第34話 違和感

 マリーナと荒野を調査中に感じた妙な気配。

 どの角度から眺めても変化のない景色――だが、まるで目の前に透明な壁が存在しているかのような違和感があった。


 手を伸ばしたところで何も感じない。

 ……だが、確実にそれは――「ある」!


「どうかしたの、先生」

「……壁を見つけた」

「か、壁ぇ?」


 急に何を言い出すんだって顔つきで俺を見つめるマリーナ。

 これが普通の反応だろう。


 何せ、俺が見つめる先には何もないのだから。

 しかし……それでも俺の全身から迸る魔力は目の前の異変をハッキリと伝えている。


「試してみる価値は十分にありそうだ」


 拳を握ると、そこへ魔力を集中させる。

 やがてそれは真っ白な湯気のようになり、俺の右腕を包んでいった。


「せ、先生? 何をする気?」

「恐らくこの周辺には認識阻害魔法がかけられている。
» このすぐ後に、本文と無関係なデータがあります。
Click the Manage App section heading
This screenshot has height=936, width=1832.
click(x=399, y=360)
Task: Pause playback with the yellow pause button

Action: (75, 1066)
そのせいで、俺たちは目の前にある真相を見逃しているんだ」

「に、認識阻害魔法?」


 どうやらマリーナはピンと来ていないらしい。

 まあ、それも無理はないか。

 何せ認識阻害魔法というのは忘れ去られた古代魔法のひとつなのだから。


 魔法は常に進化している。

 先人たちが知恵を絞り、実践し、磨き上げてきた至高の芸術作品――それが現代魔法だ。


 そのため、一部の魔法は「時代遅れ」とか「レトロ魔法」とか揶揄されて扱う者がいなくなり、自然消滅してしまうケースもある。


 認識阻害魔法もそのひとつだ。


 何年か前に書物で読んだ記憶がある。

 こいつを使用すれば周囲から存在を消すことができるものの、味方でさえ把握するのが困難であり、果ては仕掛けた本人でさえ有効範囲外に出てしまうと見つけられなくなってしまうという致命的な欠陥があった。


 現代では改良を繰り返し、一般的には結界魔法とか不可視魔法とか効果を薄めて幅広く使用されている。


 だから、最初は違和感の正体に気づけなかった。

 けど、俺もこの魔法を覚えようとしていた時期があったんだよな。


 なので、すぐに答えを導き出せたよ。


 ――とはいえ、本題はここからだ。

 認識できない以上、触ることはおろか目視さえ不可能だ。


 こいつを破る方法はただひとつ……魔法によって生み出された認識阻害の範囲をぶっ壊せばいい。


 そいつを可能にするのが今やろうとしている無効化魔法なのである。


 やり方は至ってシンプル。


 魔力を込めた拳でぶっ壊したい魔法効果をぶん殴ればいい。


 この魔法もだいぶ尖った性能をしているので現代ではあまり使う人がいないんだよな。

 普通に結界やシールドなどの効果を打ち消す魔法を使えばいい。


 ただ、こいつは例外だ。


 認識阻害魔法を打ち破るには、同時期に生み出されたこの魔法でなければいけない。

 欠陥だらけの魔法を使うヤツなんていないから、効果を打ち消す魔法を真面目に考えるヤツもいなかったんだろうけど……念のため覚えておいてよかったな。


「マリーナ、少し離れていろ」

「う、うん」


 反動で吹っ飛ぶかもしれないので、マリーナを引き離しておく。

 ……さて、どうなることやら。